[Aim of the exercise]: Can you rescale the records from the line containing "Task: Expand the maximum" through the end of the records, requests included, by multiplying every coordinate in the answers by 0.55 and rounding to whole numbers, halves up? Return only those lines and leave out the pictures.
□ □ □ □ □ □ □
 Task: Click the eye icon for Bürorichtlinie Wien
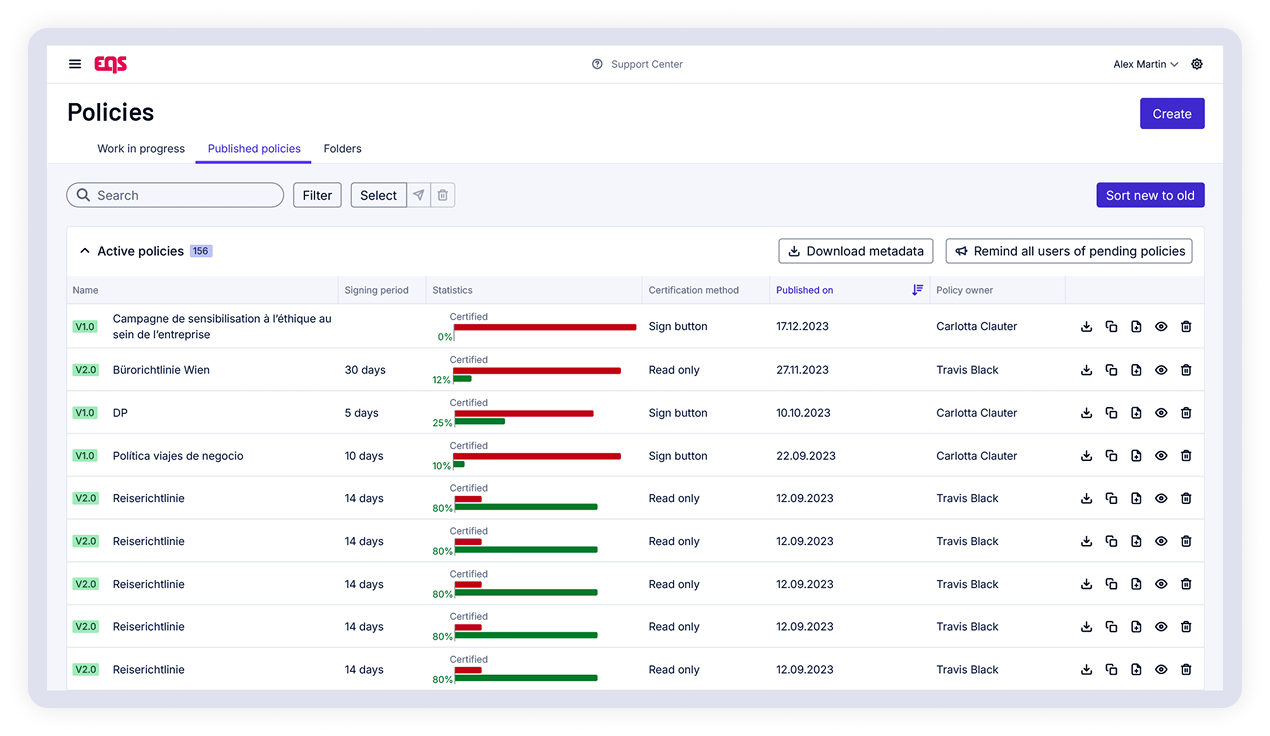(x=1161, y=370)
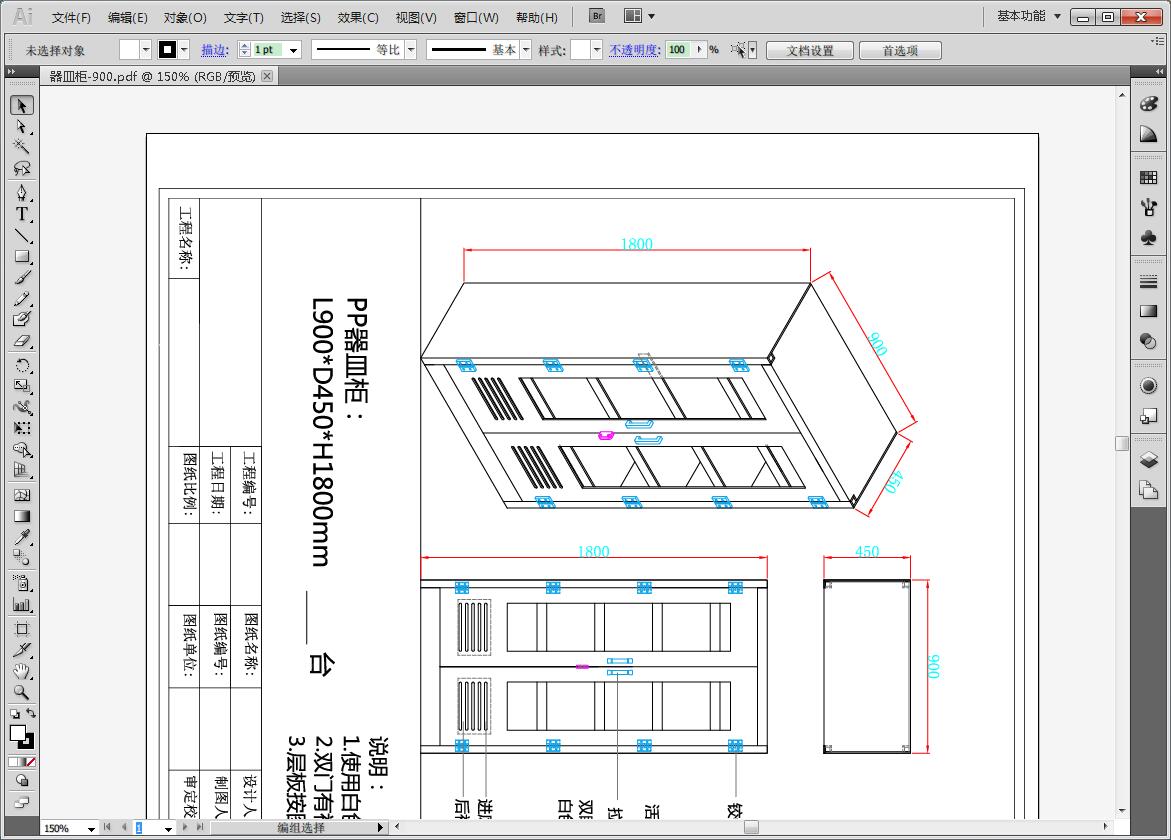This screenshot has width=1171, height=840.
Task: Expand the 基本功能 workspace switcher
Action: point(1057,17)

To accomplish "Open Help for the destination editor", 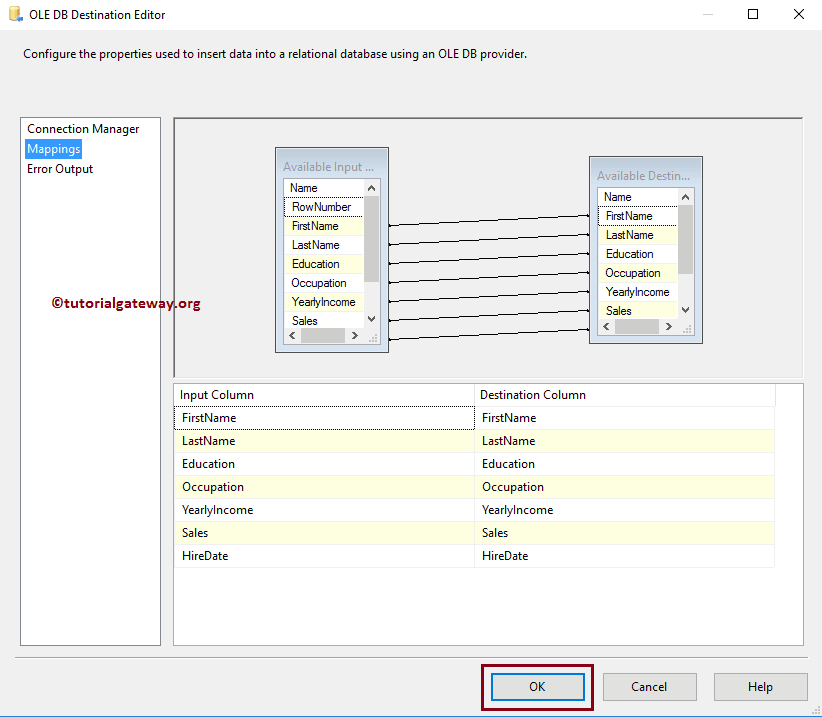I will pos(760,687).
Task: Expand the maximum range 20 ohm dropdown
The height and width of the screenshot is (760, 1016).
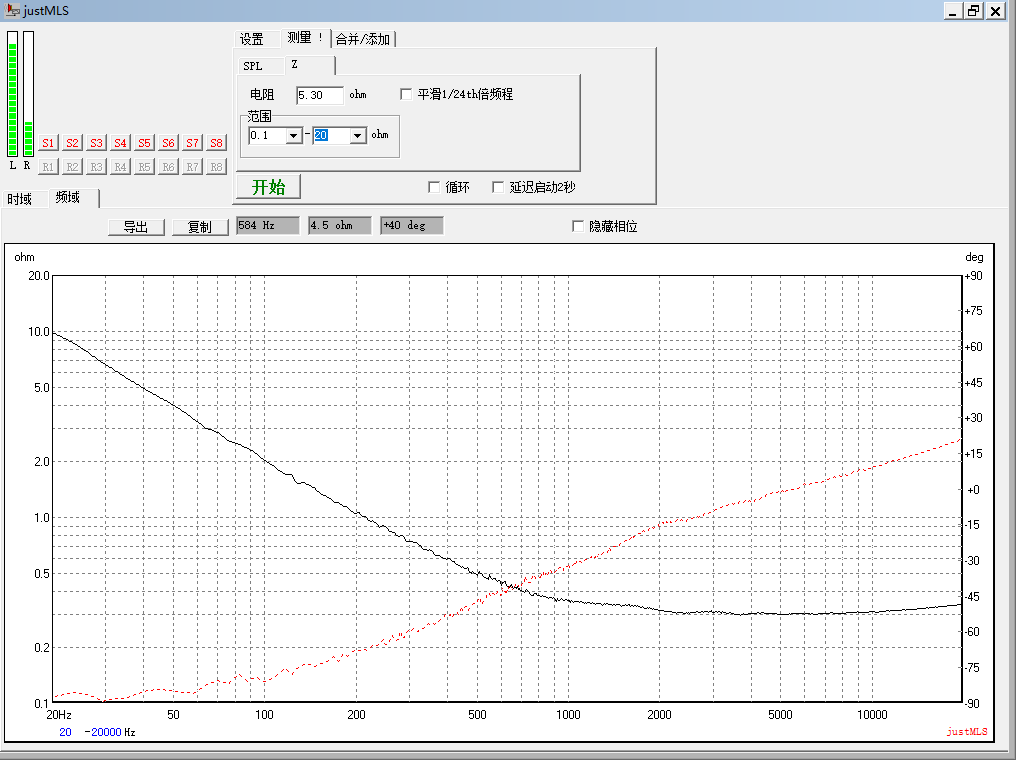Action: click(357, 135)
□ □ □ □ □ □ □
[Task output]:
Task: Expand the maximum range 20 ohm dropdown
The height and width of the screenshot is (760, 1016).
Action: click(196, 74)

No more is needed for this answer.